Laocoön warned his fellow Trojans against the wooden horse presented to the city by the Greeks. In the Aeneid, Virgil gives Laocoön the famous line Equo ne credite, Teucri / Quidquid id est, timeo Danaos et dona ferentes, or "Do not trust the Horse, Trojans / Whatever it is, I fear the Greeks even bearing gifts." This line is the source of the saying: "Beware of Greeks bearing gifts."

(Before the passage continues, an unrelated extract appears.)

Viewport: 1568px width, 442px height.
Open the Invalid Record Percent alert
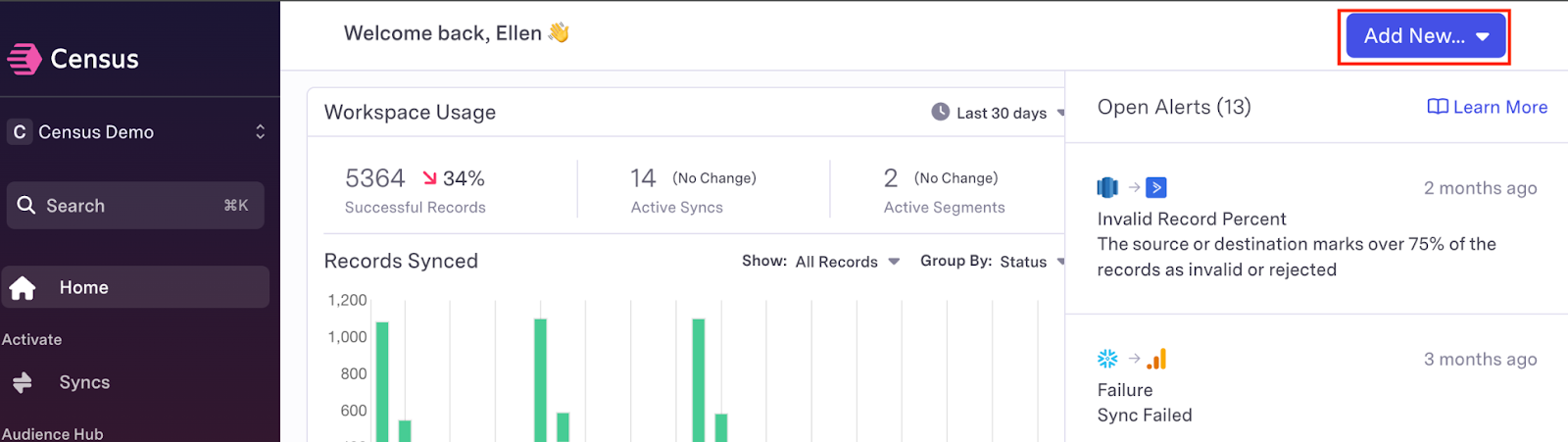[x=1192, y=219]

The Trojans disregarded his advice, however, and in his resulting anger Laocoön threw his spear at the Horse. Poseidon (some say Athena), who was supporting the Greeks, subsequently sent sea-serpents to strangle Laocoön and his two sons, Antiphantes and Thymbraeus. Another tradition states that Apollo sent the serpents for an unrelated offense, and only unlucky timing caused the Trojans to misinterpret them as punishment for striking the Horse. It was the subject of Sophocles' lost tragedy, Laocoon. According to the hellenistic poet Euphorion of Chalcis, Apollo was punishing Laocoon for procreating upon holy ground sacred to Poseidon.

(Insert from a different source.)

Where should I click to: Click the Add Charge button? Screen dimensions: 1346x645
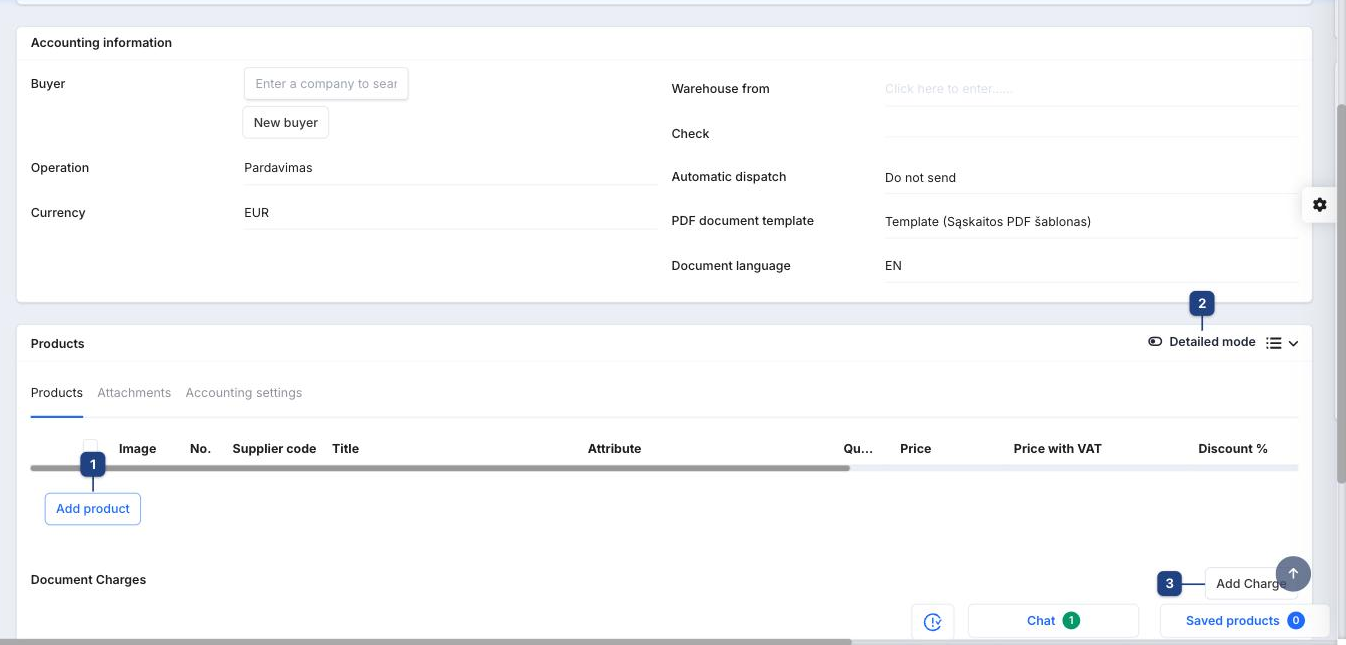1251,584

Virgil describes this scene by the lines (original Latin):

   
“
Ille simul manibus tendit divellere nodos

perfusus sanie vittas atroque veneno,
clamores simul horrendos ad sidera tollit:
qualis mugitus, fugit cum saucius aram
taurus et incertam excussit cervice securim.

   
”

Literal English translation:

   
“
At the same time as, with his hands, he strives to tear away the knots,

his headband soaked with blood and black poison,
he also raises horrifying shrieks to the stars:
like a bellowing [bull], when it flees, wounded, from the altar,
bull, and it shakes an uncertain axe from its neck.

   
”

John Dryden's poetic English translation (see [1], line 290):

   
“
With both his hands he labors at the knots;

His holy fillets the blue venom blots;
His roaring fills the flitting air around.
Thus, when an ox receives a glancing wound,
He breaks his bands, the fatal altar flies,
And with loud bellowings breaks the yielding skies.

   
”

The death of Laocoön was famously depicted in a great marble sculpture, entitled Lacoön and His Sons (attributed to the Rhodian sculptors Agesander, Athenodoros, and Polydorus), which stands in the Vatican Museums in Rome.

Daniel Albright engages the role of the figure of Laocoön in aesthetic thought in his book Untwisting the Serpent: Modernism in Literature, Music, and Other Arts.